[Pixel coordinate grounding data]
────

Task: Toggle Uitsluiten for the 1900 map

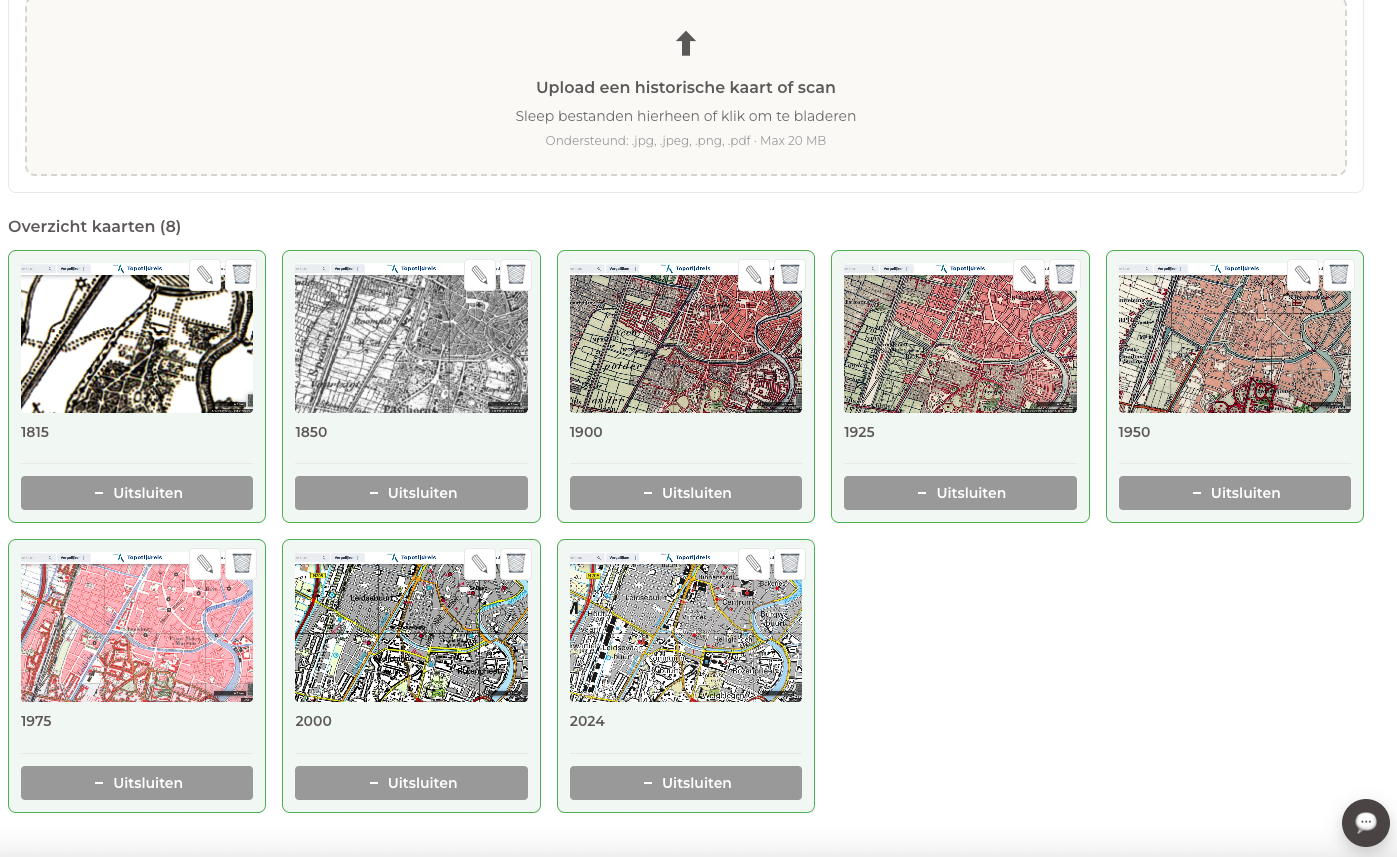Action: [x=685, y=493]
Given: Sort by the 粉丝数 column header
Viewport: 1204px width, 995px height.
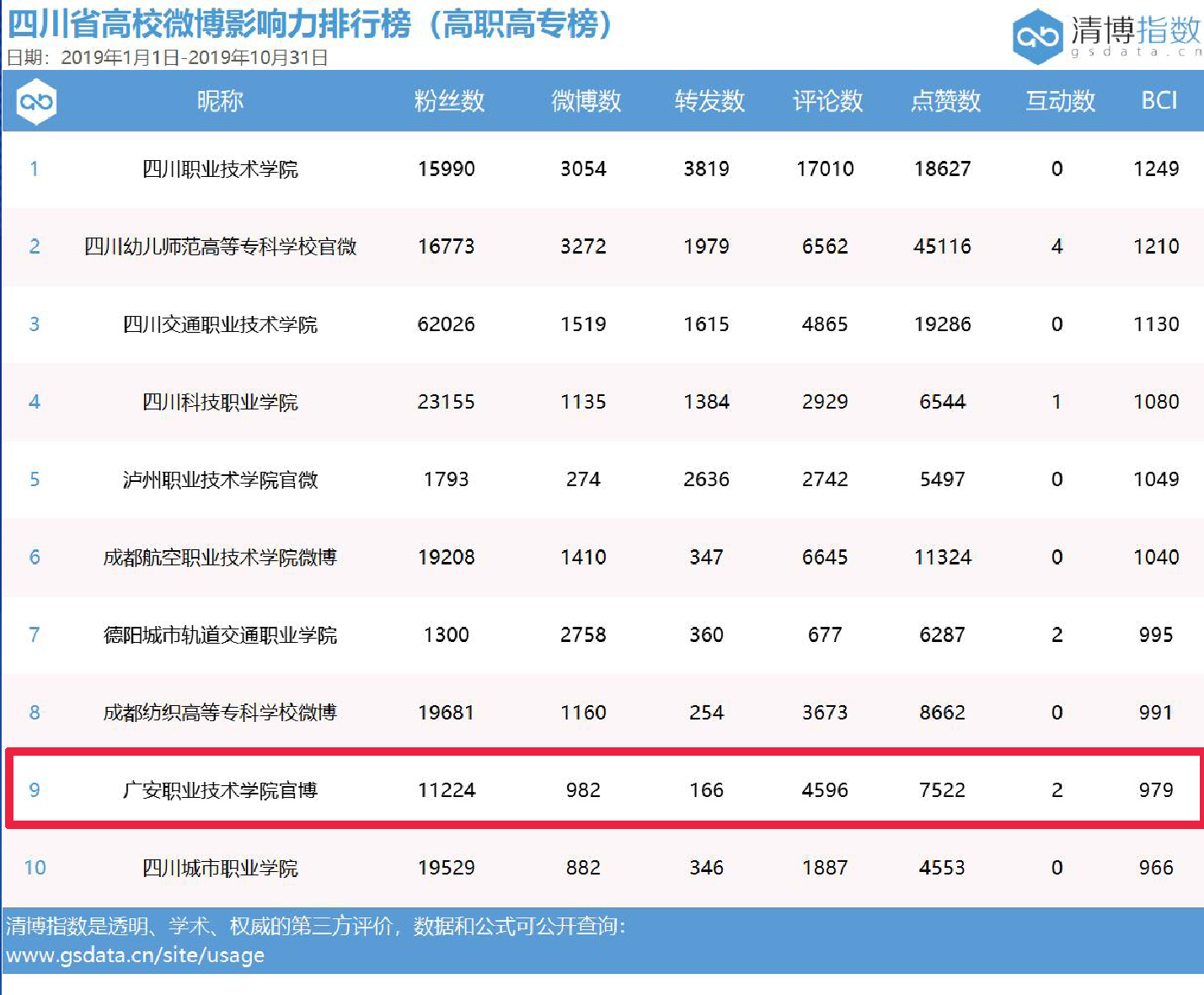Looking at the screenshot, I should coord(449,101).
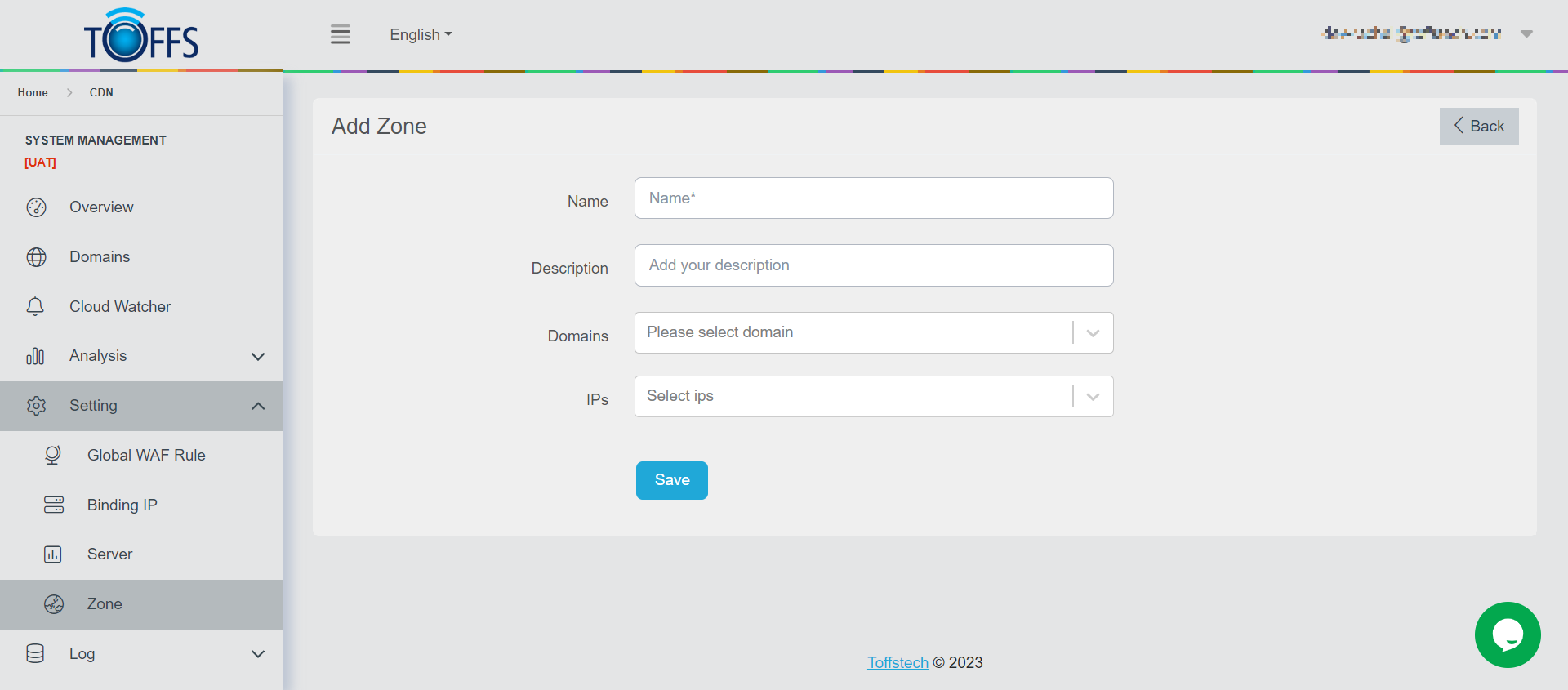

────

#### What to work on
Above are the records; return them exactly, minus the pictures.

#### Written answer
Task: Toggle Uitsluiten for the 1900 map

Action: [x=685, y=493]
Given: Sort by the 粉丝数 column header
Viewport: 1204px width, 995px height.
Looking at the screenshot, I should coord(449,101).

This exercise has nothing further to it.